Zitierter Text.
****************************************

Und: Ermunterung zur Gegendarstellung …
Es ist ein Teil der deutschen Tradition, ein Wort wie Freiheit nicht für sich allein stehen zu lassen. Ruft da einer „Freiheit!“, schon gesellt ein anderer „Ordnung!“ dazu; wer da klug ist, redet gleich von „Freiheit und Verantwortung“ oder preist die Freiheit, warnt jedoch im gleichen Atemzug vor ihrem Mißbrauch.
Diese Angst vor der Freiheit, der Verdacht, daß sie gar zu leicht zu Anarchie und Zügellosigkeit entarte, trifft merkwürdigerweise wesentlich die friedsamen Anhänger des Rechtsstaates. Ihnen gilt die Obsorge unseres demokratischen Obrigkeitsstaates, der alles reglementiert, vom Autogurt bis zum Ladenschluß, Freiheit in Festreden großzügig austeilt, in der Praxis aber allenfalls häppchenweise.
Ein besonderer Argwohn der Machthaber hat – was Wunder – schon immer der Pressefreiheit gegolten, weil sie deren Wahrnehmungen am stärksten zu fürchten haben. In den Anfangsjahren der Bundesrepublik hatte das Bundesverfassungsgericht einiges dazu getan, die Presse- und Informationsfreiheit zu sichern. Inzwischen nähern wir uns einem Zustand, in dem die Journalisten als Stand von steuerlichem Entgegenkommen bis hin zum Zeugnisverweigerungsrecht privilegiert werden, aber – nicht nur aber auch dafür steht etwa der „Lauschangriff“ – außer Stand gesetzt werden könnten, ihrem kritischen Auftrag noch nachzugehen.

****************************************

Aufgabe. Schreib den Text über Freiheit und Pressefreiheit weiter, im Anschluss an seinen letzten Satz.

****************************************

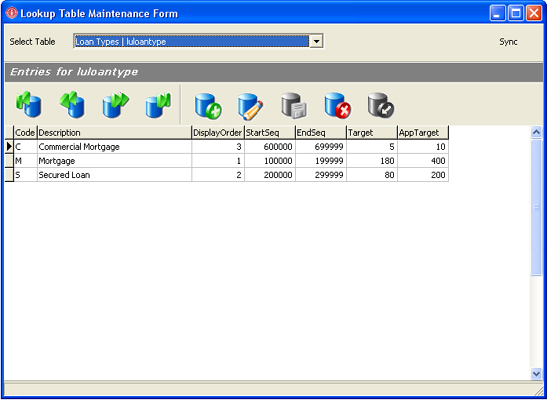Image resolution: width=547 pixels, height=400 pixels.
Task: Select the Commercial Mortgage row selector
Action: tap(9, 147)
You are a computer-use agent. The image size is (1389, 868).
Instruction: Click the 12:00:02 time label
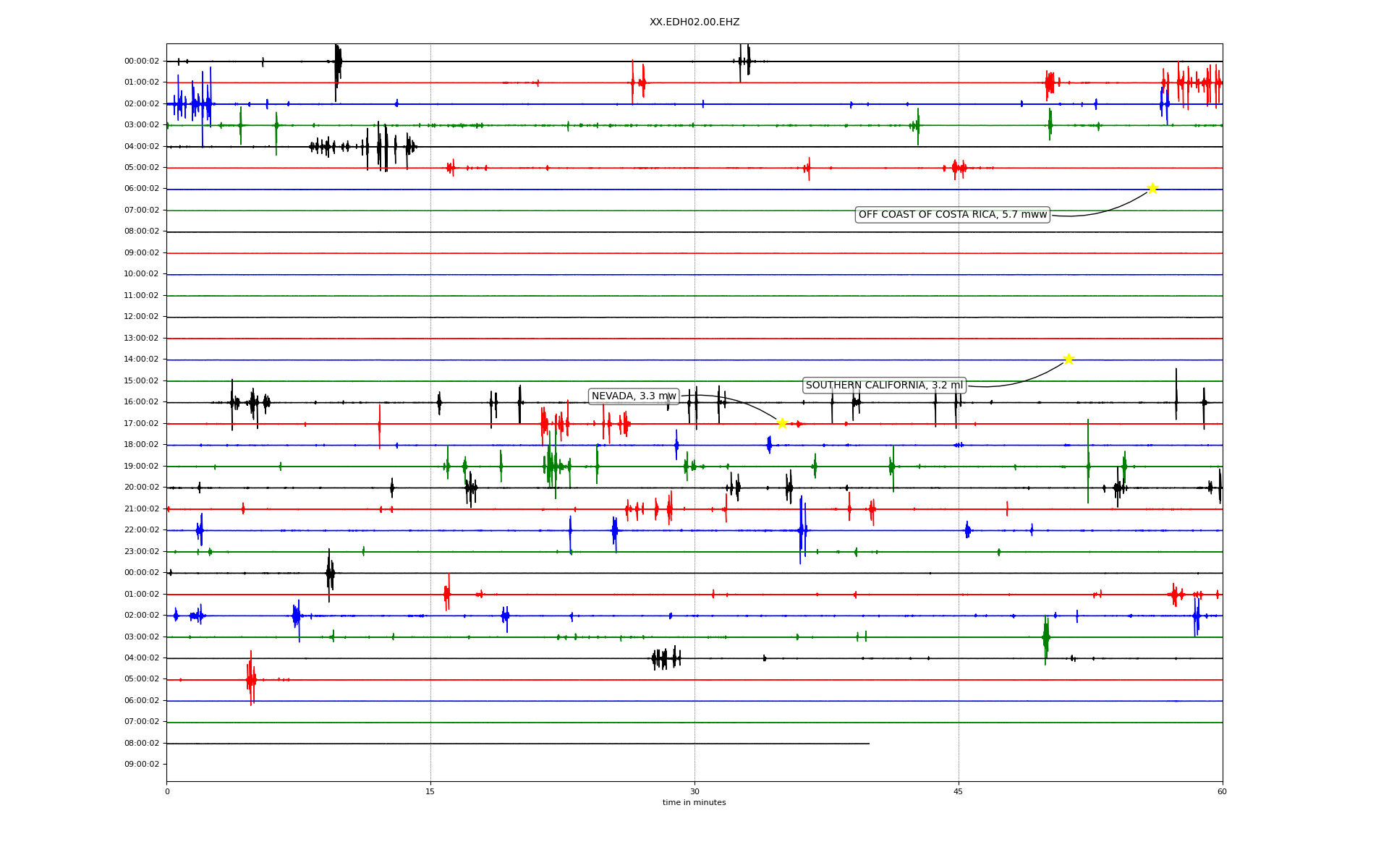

****************************************

Antwort.
Gesetz gewährt – „im Prinzip ja“ – hierzulande Vertrauensvorschuß. Und das ist auch gut so!
Dass Kritik die Mächtigen stört, ist weder verwunderlich noch neu. Aus gutem Grund gibt es ein Recht auf Gegendarstellung, wird jemand durch eine Tatsachenbehauptung in seinen Rechten gekränkt, soll, muss er erwidern dürfen, ohne zuvor einen langwierig-umständlichen Prozeß führen zu müssen. Es wird ihm deshalb ein Vertrauensvorschuß vom Gesetz gewährt; er braucht nur die Gegenbehauptung zu dem über ihn Veröffentlichten in bestimmter Form aufzustellen, und diese muss gedruckt werden.
Als Behelf eines Einzelnen gegen die Medien der öffentlichen Meinung ist die Gegendarstellung ein geeignetes, ja manchmal notwendiges Mittel. In der Praxis ist sie längst zum Einfallstor von Interessen geworden, die unendlich mächtiger sind, als die Presse selbst. So ist es schon fast üblich geworden, daß falsche Gegendarstellungen durchgesetzt werden – einfach im Vertrauen darauf, daß der nachfolgende Prozeß sich hinziehe, bis der Augenblick der Gefahr vorüber, der Sachverhalt uninteressant geworden ist.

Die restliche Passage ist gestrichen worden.